*WHAT TO PRODUCE*: Within the records below, find the line with "Task: Select the" and the line with "Toggle checkmark on", then reproduce exactly those two lines and all lines between them, without any picture.

*DATA PROVIDED*:

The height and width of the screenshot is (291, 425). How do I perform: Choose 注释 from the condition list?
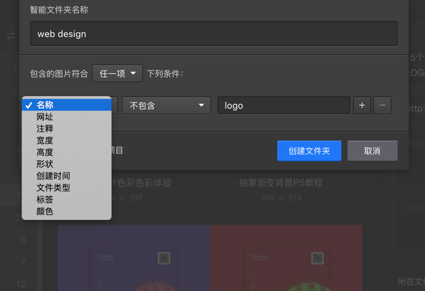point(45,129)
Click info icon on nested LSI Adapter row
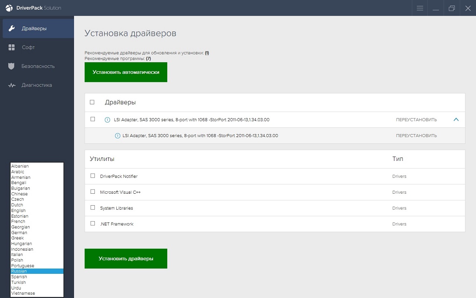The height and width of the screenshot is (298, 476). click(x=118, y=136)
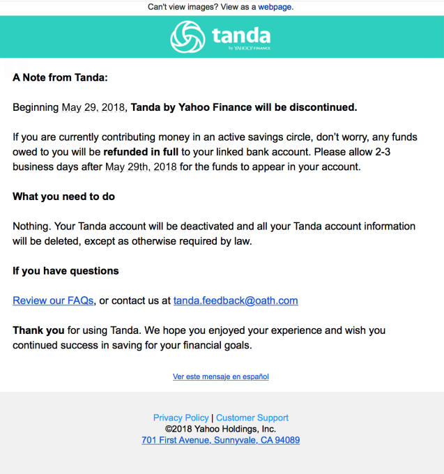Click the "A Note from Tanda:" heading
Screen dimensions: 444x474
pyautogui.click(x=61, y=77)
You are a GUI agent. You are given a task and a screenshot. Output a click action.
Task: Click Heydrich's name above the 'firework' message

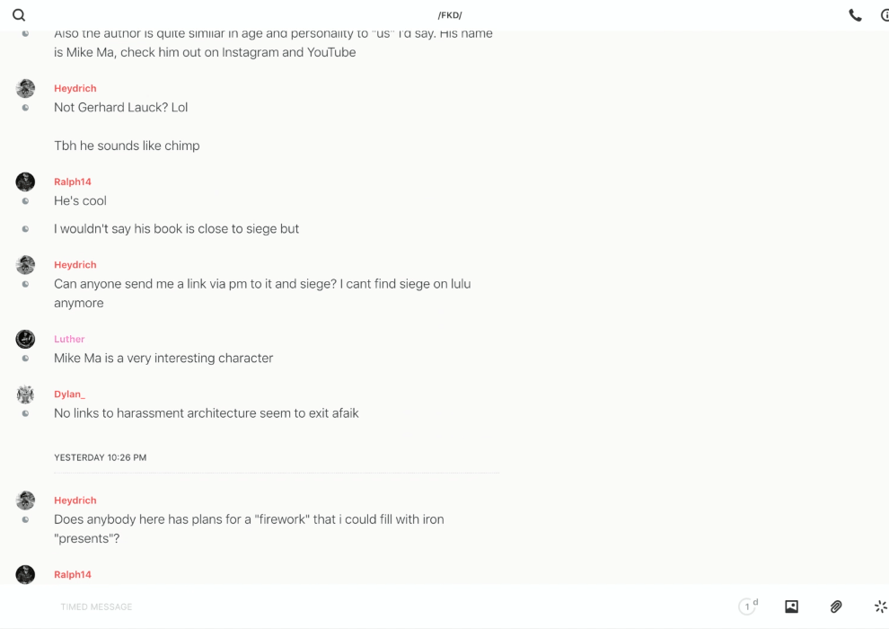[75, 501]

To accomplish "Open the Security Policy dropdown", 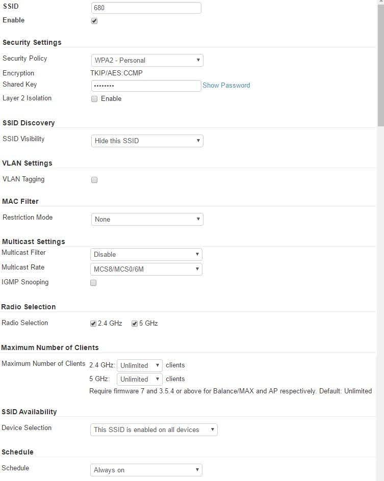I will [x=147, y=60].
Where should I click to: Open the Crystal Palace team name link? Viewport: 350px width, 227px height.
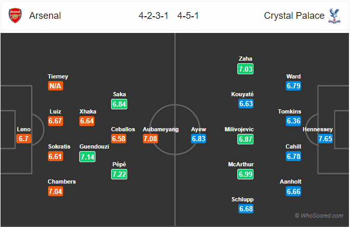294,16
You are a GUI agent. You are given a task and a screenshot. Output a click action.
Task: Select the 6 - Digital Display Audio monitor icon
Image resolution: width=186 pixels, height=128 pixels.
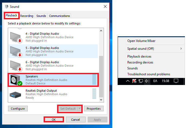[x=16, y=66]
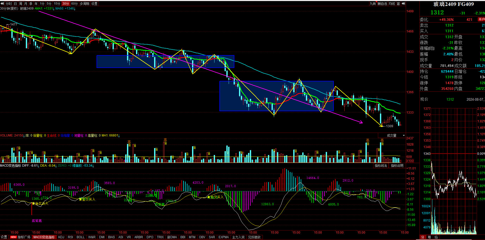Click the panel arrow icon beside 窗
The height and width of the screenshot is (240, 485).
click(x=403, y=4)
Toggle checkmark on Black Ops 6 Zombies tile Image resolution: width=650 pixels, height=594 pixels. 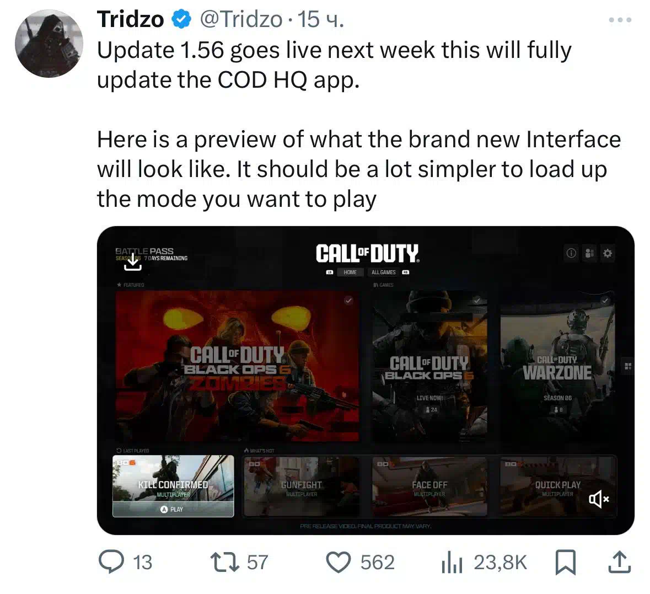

--

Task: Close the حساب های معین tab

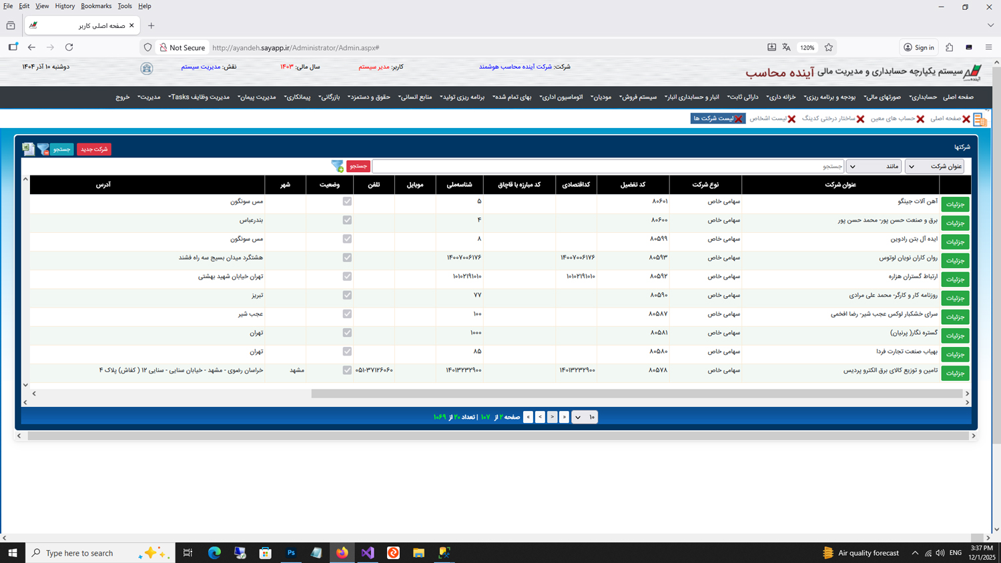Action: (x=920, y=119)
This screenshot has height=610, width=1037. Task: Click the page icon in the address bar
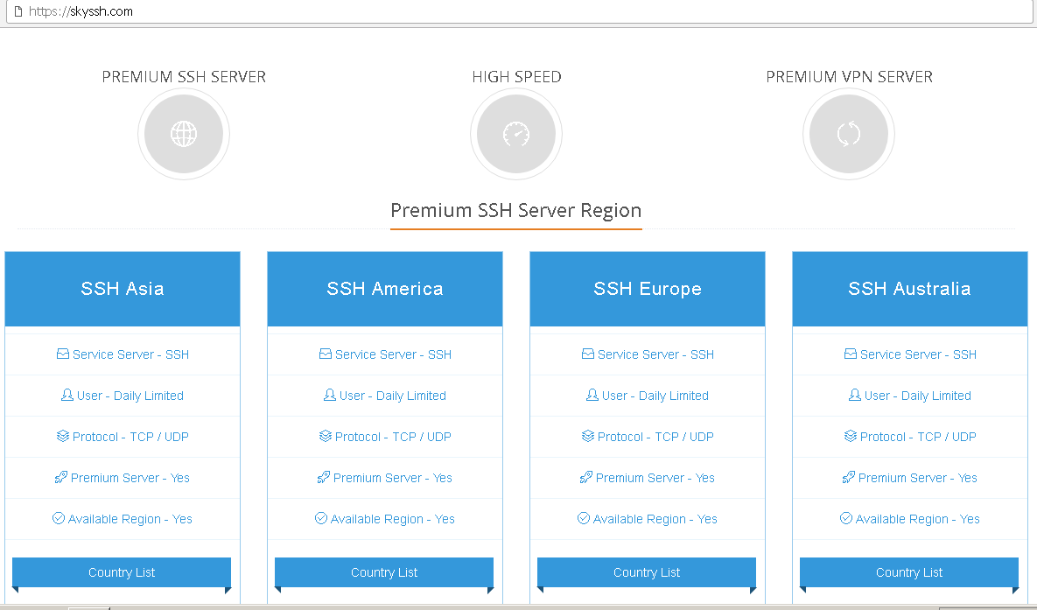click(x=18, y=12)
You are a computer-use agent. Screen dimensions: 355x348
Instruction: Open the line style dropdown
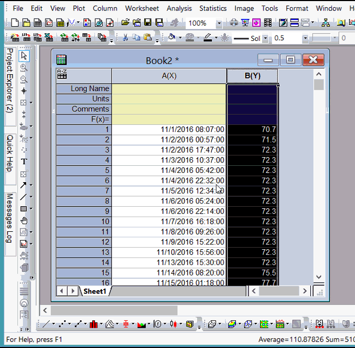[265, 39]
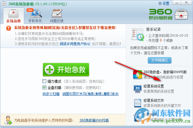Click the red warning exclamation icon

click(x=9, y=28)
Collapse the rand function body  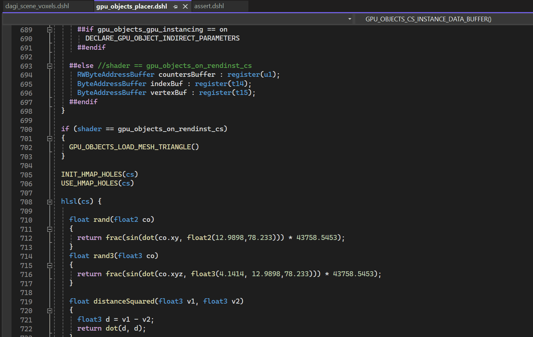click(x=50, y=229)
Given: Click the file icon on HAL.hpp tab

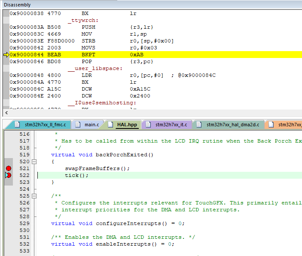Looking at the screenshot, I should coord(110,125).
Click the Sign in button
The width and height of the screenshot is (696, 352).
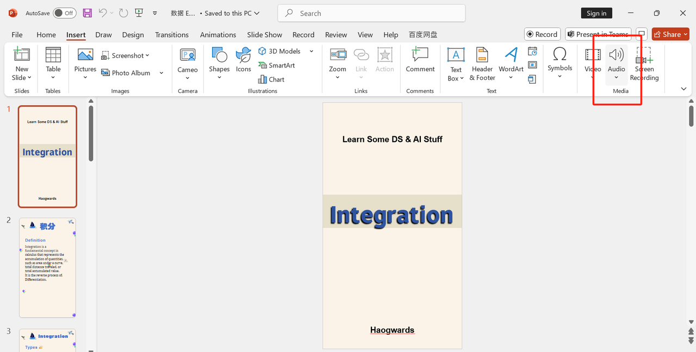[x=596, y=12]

*SOLUTION*:
Task: Select the 6 - Digital Display Audio monitor icon
Image resolution: width=186 pixels, height=128 pixels.
[x=16, y=66]
Click the panel arrow icon beside 窗
The height and width of the screenshot is (240, 485).
click(x=403, y=4)
Toggle checkmark on Black Ops 6 Zombies tile Image resolution: width=650 pixels, height=594 pixels. 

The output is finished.